### [Required action]
All entries are to be printed again exactly, with their images omitted.

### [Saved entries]
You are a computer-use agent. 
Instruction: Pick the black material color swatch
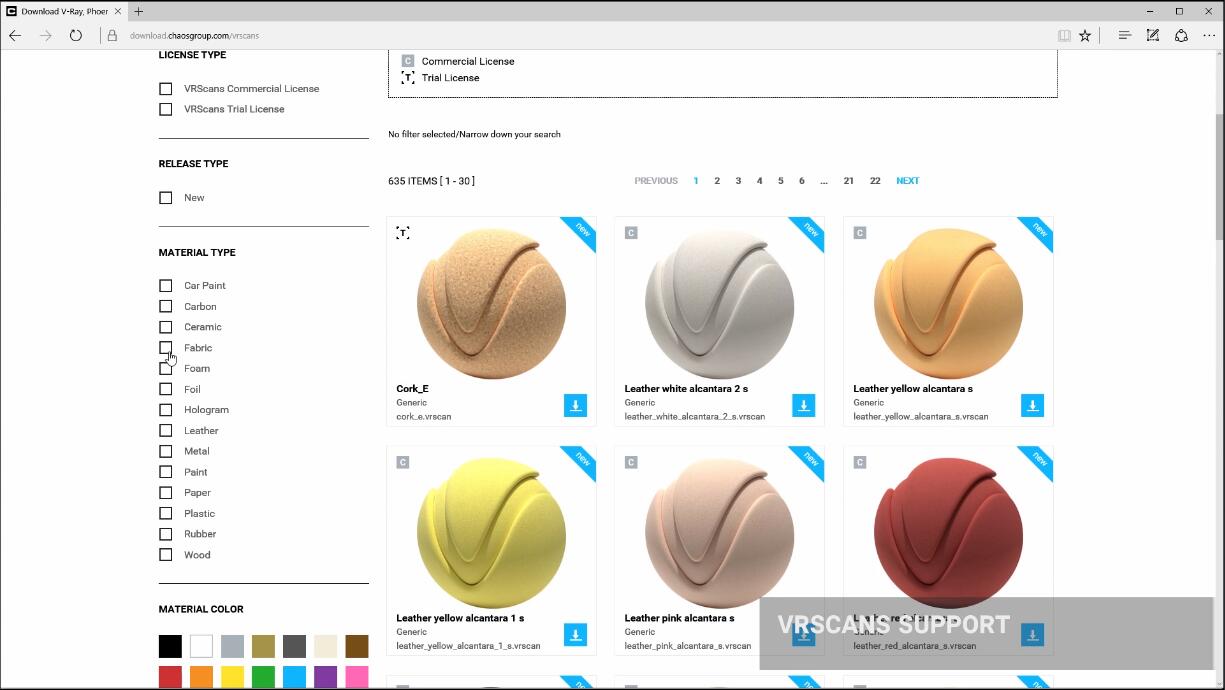(171, 646)
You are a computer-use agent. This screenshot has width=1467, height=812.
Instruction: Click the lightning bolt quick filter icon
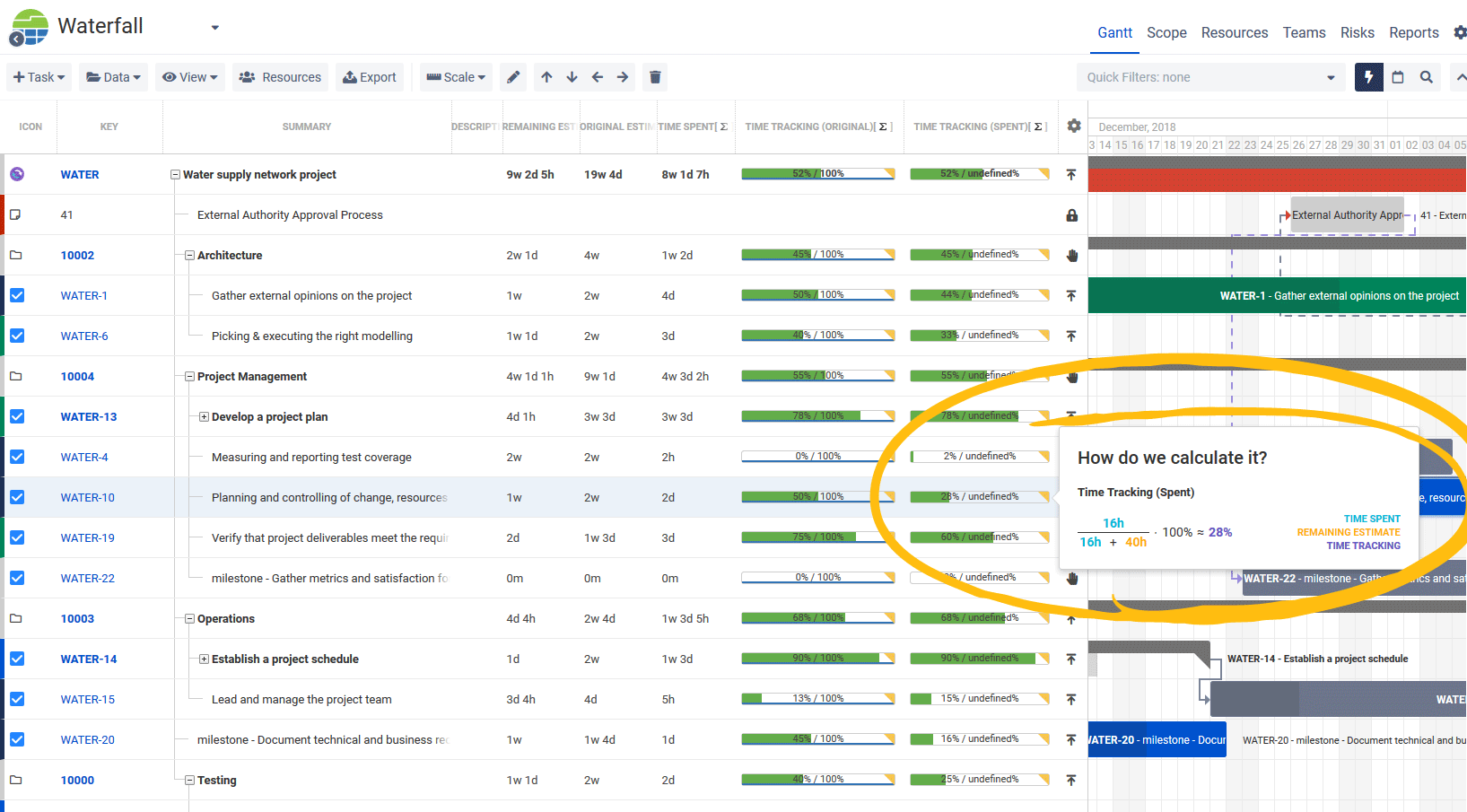pyautogui.click(x=1368, y=77)
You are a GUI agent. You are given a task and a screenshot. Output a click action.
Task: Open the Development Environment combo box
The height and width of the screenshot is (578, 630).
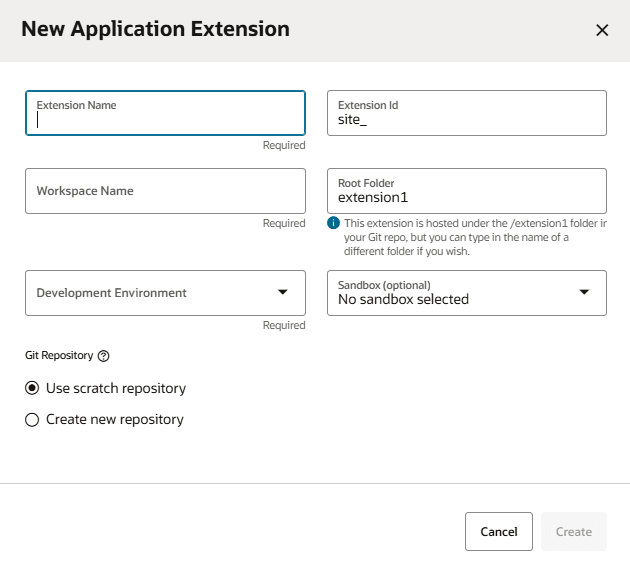click(150, 293)
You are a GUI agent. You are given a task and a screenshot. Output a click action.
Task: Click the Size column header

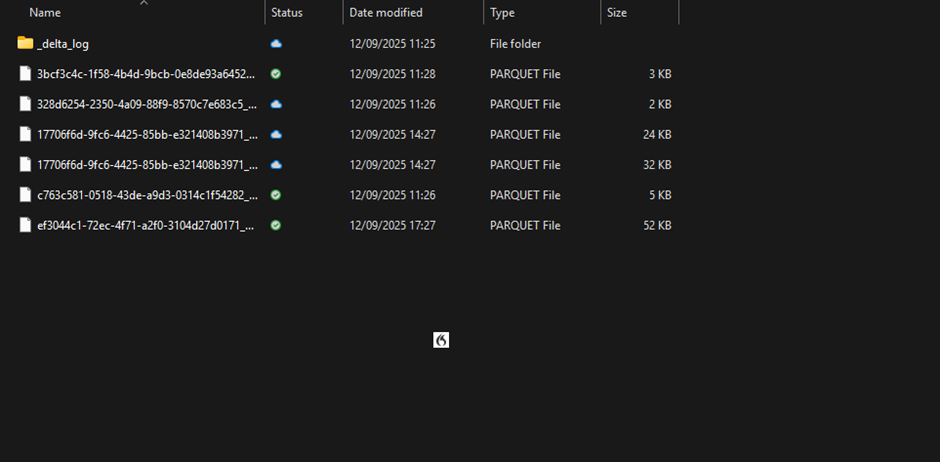(617, 13)
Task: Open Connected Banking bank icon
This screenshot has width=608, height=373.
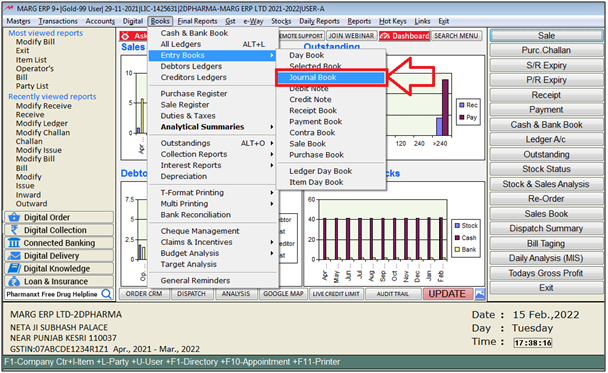Action: 14,243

### [Final answer]
You are a computer-use agent. 
Instruction: Pick the black material color swatch
(171, 646)
You are a computer-use agent. This screenshot has width=1467, height=812.
Instruction: Click the lightning bolt quick filter icon
pyautogui.click(x=1368, y=77)
You are a GUI agent. You are given a task and a screenshot. Output a click action.
Task: Open the Development Environment combo box
The height and width of the screenshot is (578, 630).
click(150, 293)
You are a GUI agent. You are given a task and a screenshot. Output a click action.
Task: Click the Size column header

(617, 13)
Task: Open Connected Banking bank icon
This screenshot has width=608, height=373.
Action: 14,243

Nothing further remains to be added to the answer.